◆ Work instructions ◆
Review the material and extract every line in which the word "button" occurs.

***

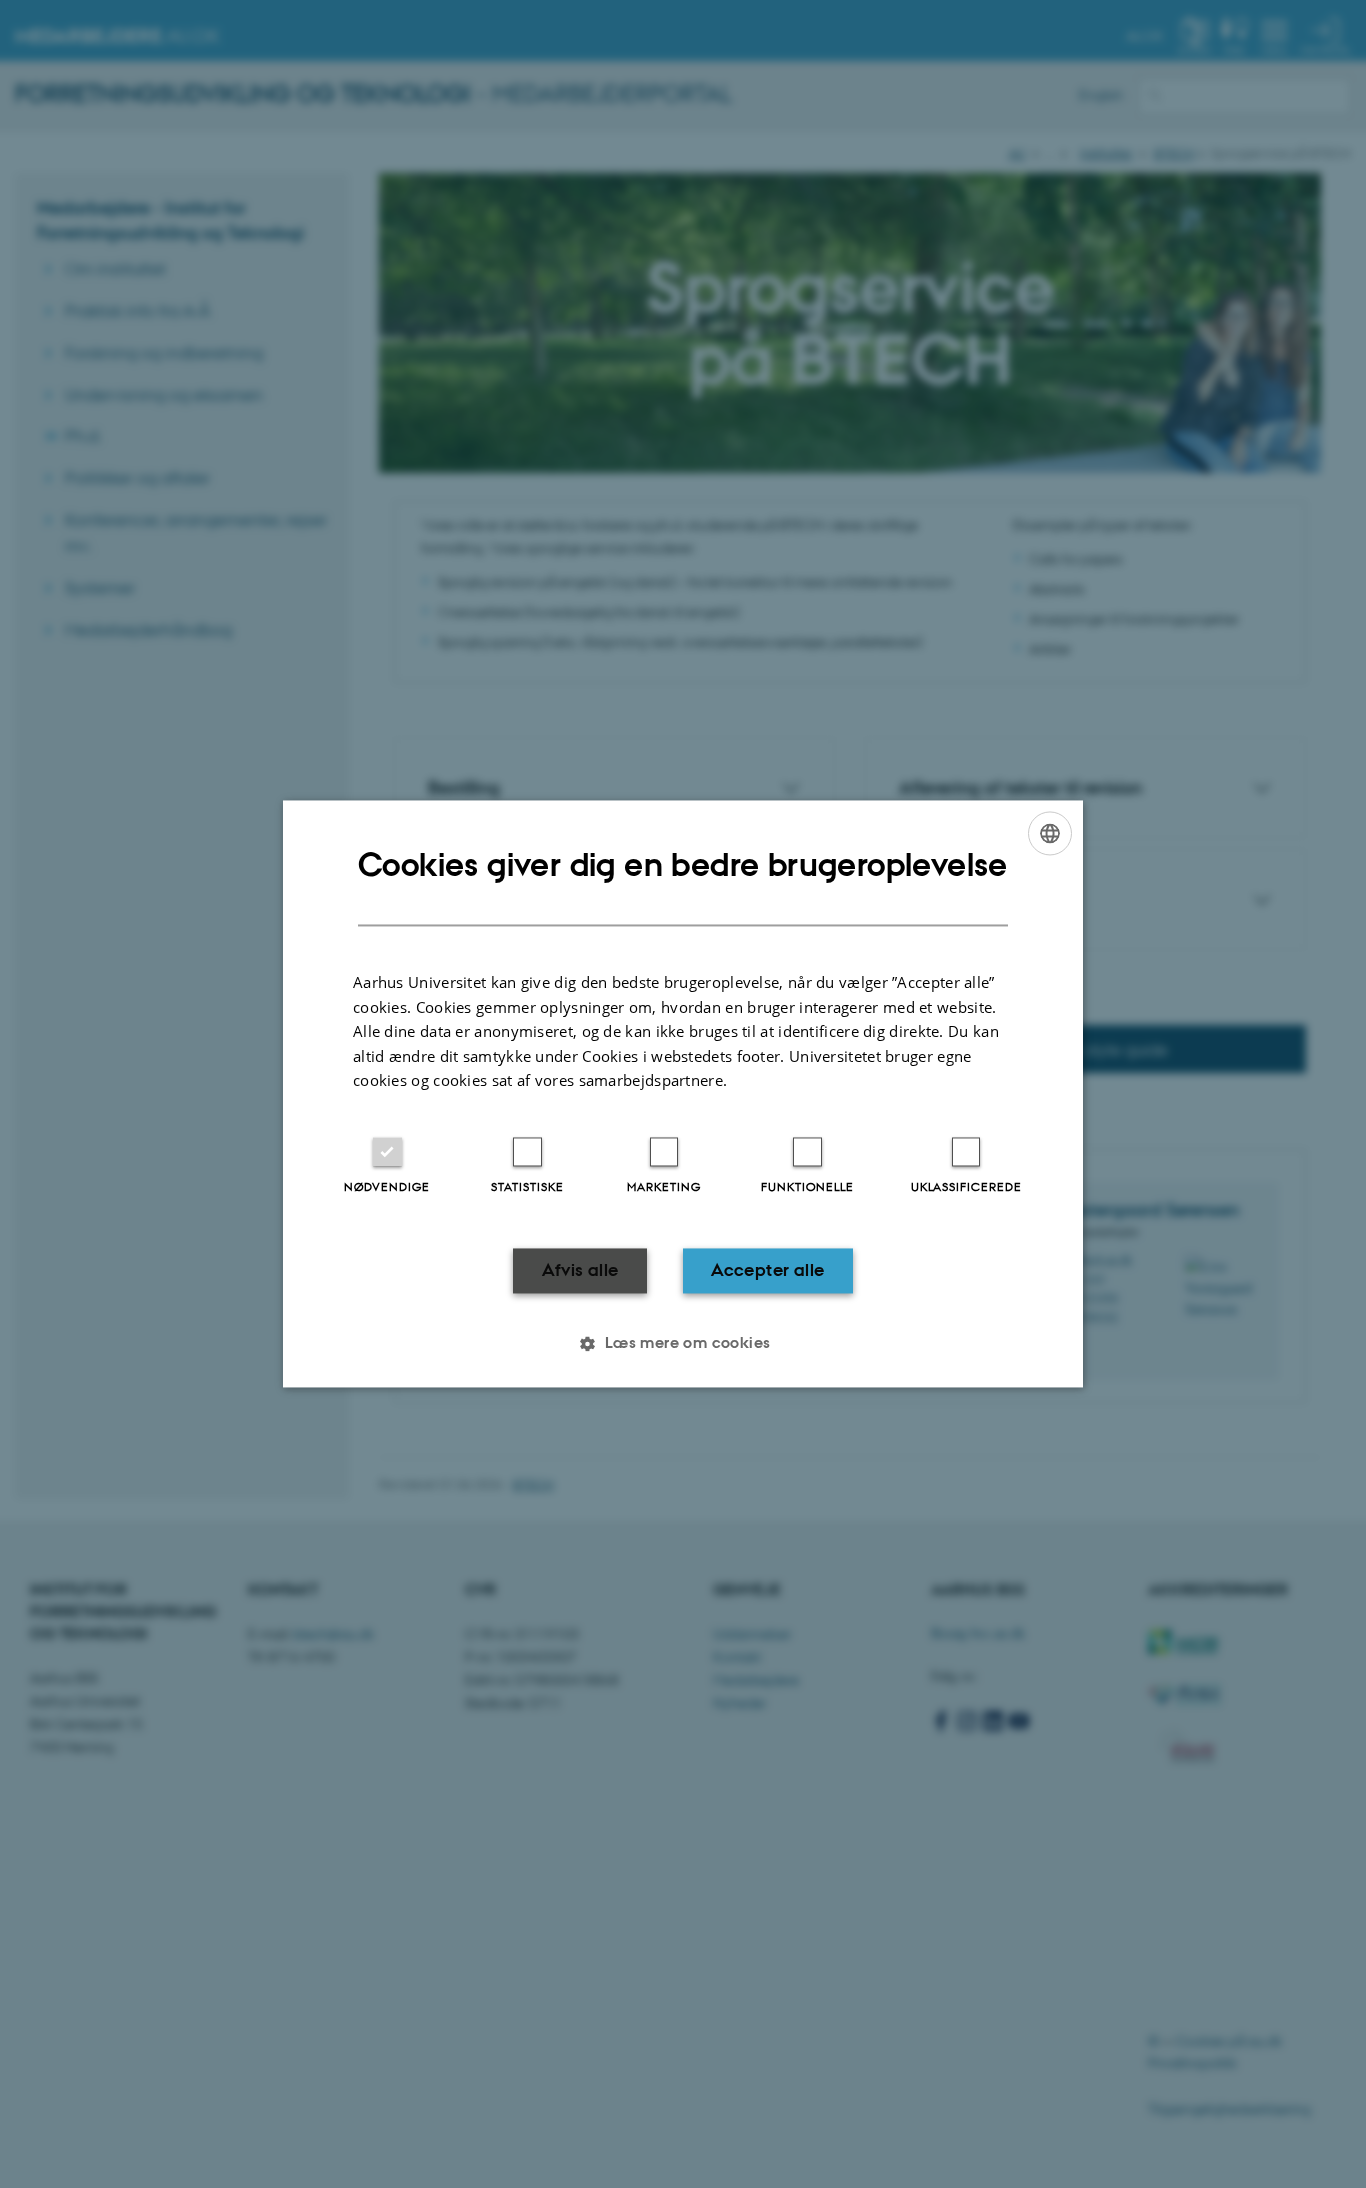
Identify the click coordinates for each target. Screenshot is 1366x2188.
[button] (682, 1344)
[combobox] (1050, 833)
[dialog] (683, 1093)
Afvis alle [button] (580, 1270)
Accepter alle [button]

***

◆ Result ◆
[button] (682, 1344)
Afvis alle [button] (580, 1270)
Accepter alle [button]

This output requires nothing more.